Extracted data entries:
· · ·

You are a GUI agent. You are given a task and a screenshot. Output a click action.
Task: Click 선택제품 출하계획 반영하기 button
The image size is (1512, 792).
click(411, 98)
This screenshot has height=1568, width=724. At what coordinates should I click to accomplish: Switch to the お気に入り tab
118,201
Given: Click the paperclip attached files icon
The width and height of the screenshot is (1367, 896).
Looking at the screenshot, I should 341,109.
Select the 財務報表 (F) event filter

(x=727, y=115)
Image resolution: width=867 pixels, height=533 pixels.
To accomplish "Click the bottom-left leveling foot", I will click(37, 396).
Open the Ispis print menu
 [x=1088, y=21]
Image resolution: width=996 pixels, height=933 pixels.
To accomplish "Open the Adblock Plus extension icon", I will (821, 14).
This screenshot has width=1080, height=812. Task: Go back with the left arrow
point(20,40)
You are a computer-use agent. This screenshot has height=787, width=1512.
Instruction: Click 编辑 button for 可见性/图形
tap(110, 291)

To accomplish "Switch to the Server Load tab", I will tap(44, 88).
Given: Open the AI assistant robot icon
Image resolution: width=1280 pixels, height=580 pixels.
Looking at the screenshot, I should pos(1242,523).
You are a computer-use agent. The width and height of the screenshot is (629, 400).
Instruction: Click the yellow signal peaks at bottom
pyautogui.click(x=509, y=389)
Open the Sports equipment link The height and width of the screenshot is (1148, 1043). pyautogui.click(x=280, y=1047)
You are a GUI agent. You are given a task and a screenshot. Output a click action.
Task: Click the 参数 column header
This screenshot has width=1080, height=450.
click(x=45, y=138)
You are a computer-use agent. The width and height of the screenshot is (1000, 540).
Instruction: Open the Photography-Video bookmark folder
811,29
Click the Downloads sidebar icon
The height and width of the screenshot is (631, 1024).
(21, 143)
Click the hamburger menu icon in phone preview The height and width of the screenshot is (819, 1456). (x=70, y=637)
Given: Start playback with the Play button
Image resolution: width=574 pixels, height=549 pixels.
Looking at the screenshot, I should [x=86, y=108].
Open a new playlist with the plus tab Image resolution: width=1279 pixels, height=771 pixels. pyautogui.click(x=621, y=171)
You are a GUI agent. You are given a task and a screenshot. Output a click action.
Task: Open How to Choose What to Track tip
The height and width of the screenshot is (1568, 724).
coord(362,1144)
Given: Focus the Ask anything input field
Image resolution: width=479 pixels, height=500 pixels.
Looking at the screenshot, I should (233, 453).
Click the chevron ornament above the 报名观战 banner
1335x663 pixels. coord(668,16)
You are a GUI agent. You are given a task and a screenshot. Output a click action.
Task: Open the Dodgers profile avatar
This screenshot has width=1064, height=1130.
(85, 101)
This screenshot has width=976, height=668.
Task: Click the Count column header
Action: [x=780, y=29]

· · ·

Task statement = Transcribe, word for word, every line from the one containing "Click the chevron" through the final line of the entries, and nothing else.

Task result =
Click the chevron ornament above the 报名观战 banner
1335x663 pixels. coord(668,16)
You are a GUI agent. You are given a task and a screenshot. Output a click action.
Task: Open the Dodgers profile avatar
This screenshot has width=1064, height=1130.
(85, 101)
This screenshot has width=976, height=668.
Task: Click the Count column header
Action: [x=780, y=29]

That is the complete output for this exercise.